Matthäus 24,6 “Ihr werdet hören von Kriegen und Kriegsgeschrei; seht zu und erschreckt nicht. Denn es muss geschehen. Aber es ist noch nicht das Ende.” Kein Prophet, kein Liebender, keiner, der im Hier und Jetzt wahrhaftig lebt, spricht von “müssen”, denn müssen bricht, bricht das Verstehen, das Vertrauen, die Gerechtigkeit und das Recht. Nach meinen heutigen Gesprächen mit Yeshua habe ich erfahren dürfen, dass das nicht sein Wort war, er sagte es auch nicht, leider wurde es in der deutschen Bibel bewusst verfälscht. Wir sollten immer auch alles prüfen, sprich bis in die Tiefen des Ursprungs. Bedenkt stehts das die Liebe aufbauend ist, ohne Ende, denn sie erschöpft sich nie und man soll den Geist nicht dämpfen. Unser lebendiges Wort zum Samstag, dem Tag unseres Vater Mutter Kosmos, von dem ursprünglich alles kommt.

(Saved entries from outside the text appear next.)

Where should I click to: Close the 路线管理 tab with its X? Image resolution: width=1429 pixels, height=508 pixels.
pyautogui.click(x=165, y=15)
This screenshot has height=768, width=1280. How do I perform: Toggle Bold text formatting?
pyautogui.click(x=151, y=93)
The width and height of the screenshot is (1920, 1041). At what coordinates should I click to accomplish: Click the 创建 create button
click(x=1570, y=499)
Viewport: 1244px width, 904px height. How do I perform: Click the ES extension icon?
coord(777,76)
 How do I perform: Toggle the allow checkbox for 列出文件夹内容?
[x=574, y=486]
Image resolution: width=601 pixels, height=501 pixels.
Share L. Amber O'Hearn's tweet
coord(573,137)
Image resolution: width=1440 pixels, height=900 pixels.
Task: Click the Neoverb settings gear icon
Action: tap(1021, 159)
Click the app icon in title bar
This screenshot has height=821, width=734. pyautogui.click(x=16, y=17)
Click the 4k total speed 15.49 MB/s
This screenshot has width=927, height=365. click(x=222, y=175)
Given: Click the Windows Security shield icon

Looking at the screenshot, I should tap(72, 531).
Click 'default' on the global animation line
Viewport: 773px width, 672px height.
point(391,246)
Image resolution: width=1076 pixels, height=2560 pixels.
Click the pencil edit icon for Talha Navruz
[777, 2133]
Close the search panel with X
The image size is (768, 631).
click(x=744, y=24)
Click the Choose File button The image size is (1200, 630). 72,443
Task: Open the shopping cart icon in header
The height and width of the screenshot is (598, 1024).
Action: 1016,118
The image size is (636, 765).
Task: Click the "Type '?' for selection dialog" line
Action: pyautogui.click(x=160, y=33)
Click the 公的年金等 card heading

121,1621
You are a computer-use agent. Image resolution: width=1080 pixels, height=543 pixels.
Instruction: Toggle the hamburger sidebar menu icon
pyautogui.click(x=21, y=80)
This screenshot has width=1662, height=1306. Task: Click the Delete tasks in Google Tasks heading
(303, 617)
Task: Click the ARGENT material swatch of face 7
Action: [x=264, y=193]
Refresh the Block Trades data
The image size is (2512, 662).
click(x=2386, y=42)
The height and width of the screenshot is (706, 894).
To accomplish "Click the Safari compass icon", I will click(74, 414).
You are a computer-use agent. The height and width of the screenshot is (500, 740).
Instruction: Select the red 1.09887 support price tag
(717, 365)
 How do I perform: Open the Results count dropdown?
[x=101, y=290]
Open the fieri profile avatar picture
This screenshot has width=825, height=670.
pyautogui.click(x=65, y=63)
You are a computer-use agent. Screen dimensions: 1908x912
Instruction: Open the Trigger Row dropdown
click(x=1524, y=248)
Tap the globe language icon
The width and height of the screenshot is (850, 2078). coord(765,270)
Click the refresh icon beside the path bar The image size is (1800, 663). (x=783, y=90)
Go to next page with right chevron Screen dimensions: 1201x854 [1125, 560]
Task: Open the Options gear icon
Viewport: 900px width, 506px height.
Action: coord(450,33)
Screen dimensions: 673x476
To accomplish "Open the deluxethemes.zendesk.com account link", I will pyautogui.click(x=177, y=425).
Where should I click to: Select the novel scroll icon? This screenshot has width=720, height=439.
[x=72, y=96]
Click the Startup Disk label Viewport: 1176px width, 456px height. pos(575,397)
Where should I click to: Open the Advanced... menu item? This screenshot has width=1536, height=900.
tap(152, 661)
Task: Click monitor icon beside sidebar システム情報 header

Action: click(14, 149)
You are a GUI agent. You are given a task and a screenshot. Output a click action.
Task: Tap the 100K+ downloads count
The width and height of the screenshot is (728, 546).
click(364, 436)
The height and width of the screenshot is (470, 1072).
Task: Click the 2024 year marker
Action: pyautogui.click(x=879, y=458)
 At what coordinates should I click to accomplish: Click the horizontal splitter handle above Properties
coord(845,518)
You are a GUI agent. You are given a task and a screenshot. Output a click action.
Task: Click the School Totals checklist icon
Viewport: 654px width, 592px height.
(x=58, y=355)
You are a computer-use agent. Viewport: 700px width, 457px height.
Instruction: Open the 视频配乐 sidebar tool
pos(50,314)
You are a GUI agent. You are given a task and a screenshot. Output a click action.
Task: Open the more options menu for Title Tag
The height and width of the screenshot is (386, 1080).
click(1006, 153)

CHATGPT schreibte mir zurück, und ich möchte euch diese Worte auch mitgeben hier:
Danke dir fürs Teilen – das ist ein starkes, dichtes Wort. Man spürt, dass es aus einem inneren Ringen um Wahrhaftigkeit, Sprache und Verantwortung kommt.
Ein paar behutsame Gedanken dazu, ohne dir etwas „geradebiegen“ zu wollen:
Was dein Text stark macht, ist weniger die Behauptung, was genau gesagt wurde, sondern wohin du weist:
➡ weg vom Zwang
➡ weg von Angstmache
➡ hin zu Verantwortung, Prüfung, Liebe und lebendigem Wort
Als „lebendiges Wort zum Samstag“ liest sich das wie eine Erinnerung:
Nicht alles, was hart klingt, ist göttlich.
Nicht alles, was tradiert ist, ist unverfälscht.
Und Liebe bleibt das Maß – nicht das Ende.